Meskipun mereka mengatakan bahwa kehadiran banyak game,
aplikasi, dan software dipandang menghadirkan kultur baru yang akan merusak
pikiran, sesungguhnya mereka justru tak mengenal apa yang dikatakan tersebut.
Berbagai argumentasi dikeluarkan, yang
kesemuanya bermuara pada ketidaktahuan, serta adanya anggapan yang menghujam
dalam diri kalau nilai-nilai generasi lama lebih baik dari generasi hari ini.
Kebanyakan kritik bersumber dari ketakutan, serta ketidakpahaman terhadap apa
yang sedang terjadi, dan sejauh mana keasyikan hal-hal baru itu.
Pada tahun 2008, terbit sebuah buku berjudul The Dumbest Generation: How the Digital Age
Stupefies Young Americans and Jeopardizes Our Future yang ditulis Mark
Bauerlein, dan diterbitkan oleh Penguins, New York.
Buku ini menarik sebab
berisi gugatan pada nilai-nilai generasi masa kini yang dianggap lebih bodoh
dari generas masa lalu.
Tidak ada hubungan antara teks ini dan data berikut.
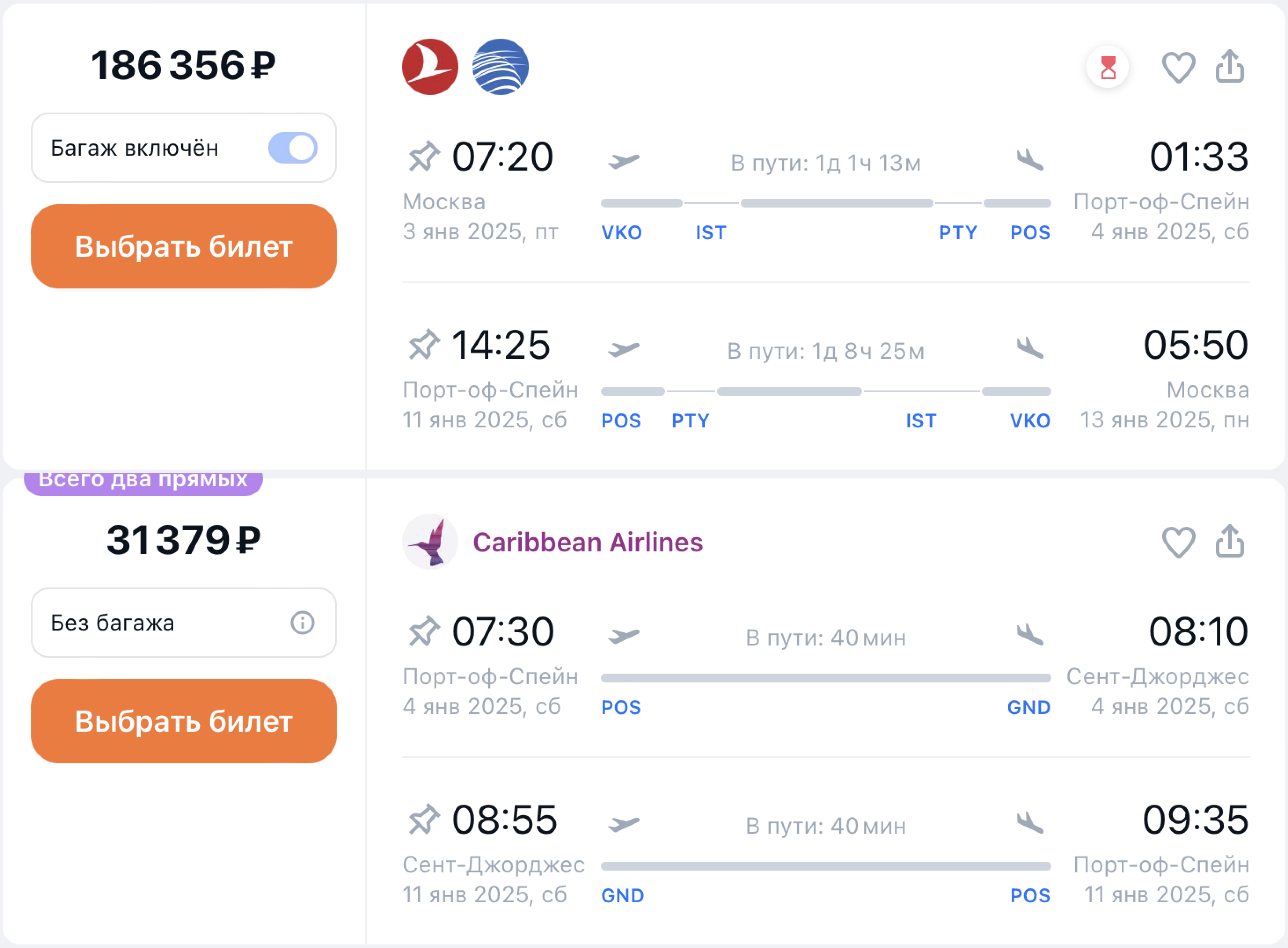This screenshot has width=1288, height=948.
Task: Click the Turkish Airlines logo icon
Action: click(x=430, y=66)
Buku ini sedemikian pesimis serta melihat ada banyak
nilai yang bergeser dan semakin hilang pada generasi hari ini, milai dari
disiplin, kepatuhan, serta semangat belajar.
Tak lama setelah buku ini terbit, berbagai
respon bermunculan. Penulisnya Bauerlein dicecar dengan berbagai data terbaru
yang menunjukkan bahwa tingkat kecerdasan generasi sekarang lebih tinggi dari
generasi lalu. Bahkan tingkat IQ pada siswa sekolah di Amerika Serikat
menunjukkan peningkatan yang cukup signifikan dibanding generasi lama.
Beberapa
ahli lalu mengambil kesimpulan bahwa generasi baru memiliki kecerdasan yang
tidak dimiliki generasi sebelumnya. Makanya, berbagai inovasi dan kreativitas
dimunculkan demi mengalirkan kecerdasan anak muda, yang di usia belia sudah menjadi miliuner, sebagaimana Mark Zuckerberg, pendiri Facebook.
Dalam buku Grown
Up Digital, yang pertama kali terbit tahun 2009, penulis Don Tapscott membantah
argumen tentang generasi masa kini yang dianggap lebih bodoh. Ia menampilkan
banyak data dan riset tentang kecerdasan generasi kini yang lebih baik dari
generasi sebelumnya.
Kata Tapscott, para net-gener,
sebutan untuk generasi yang mengenal internet sejak kecil, menggunakan teknologi
untuk menjadi lebih cerdas dibanding orangtuanya. Tumbuh dalam lingkungan
digital, membuat generasi ini memiliki keterampilan mental, seperti kemampuan pemindaian
dan berpindah-pindah dari tugas mental satu ke tugas mental lain dengan cepat.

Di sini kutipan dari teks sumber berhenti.